→ **TASK PROMPT**
Find "Task: Click the Dt.Tran column header" and "799x498 pixels." in the records below. Copy the lines holding them and every line between, exactly, and no others.

→ **INFORMATION SUPPLIED**
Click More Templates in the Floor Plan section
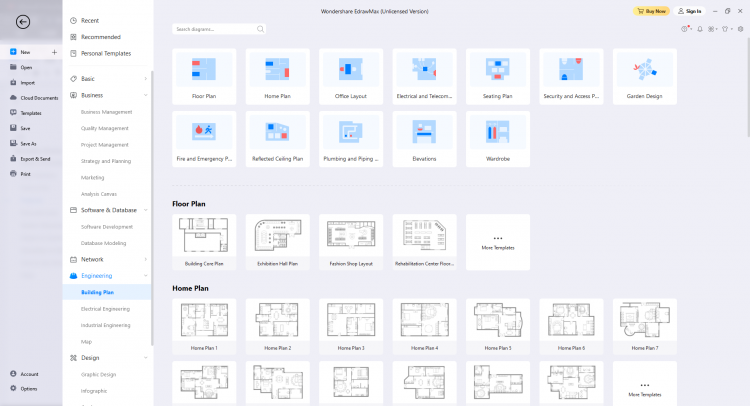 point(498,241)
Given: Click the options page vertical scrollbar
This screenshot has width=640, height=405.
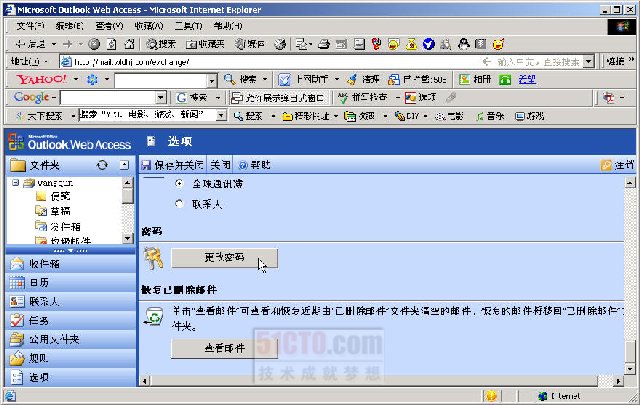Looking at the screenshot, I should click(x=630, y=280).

--

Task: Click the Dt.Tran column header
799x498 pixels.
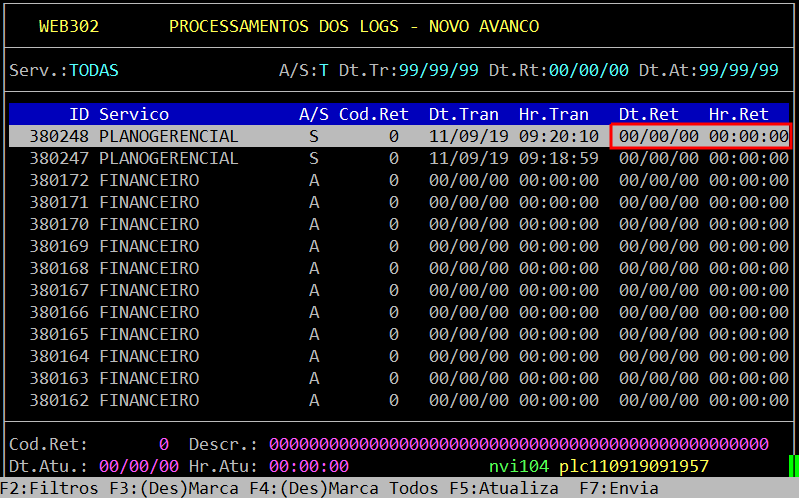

==

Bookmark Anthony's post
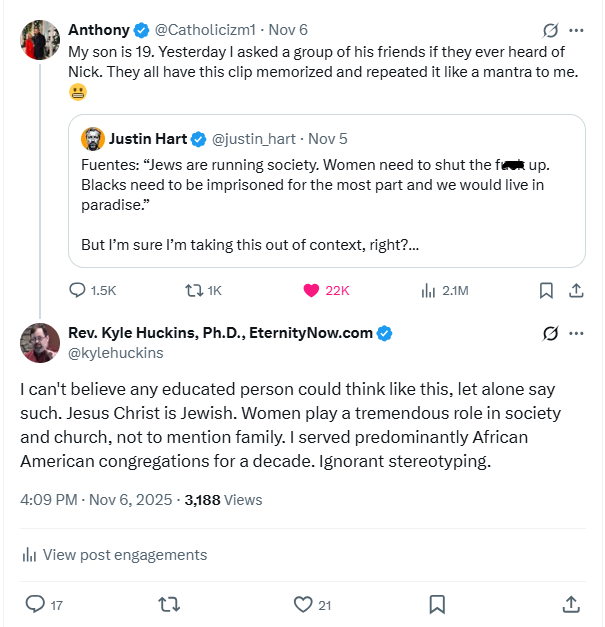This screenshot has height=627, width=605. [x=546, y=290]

→ **RESULT OF THIS TASK**
Task: Click the Dt.Tran column header
799x498 pixels.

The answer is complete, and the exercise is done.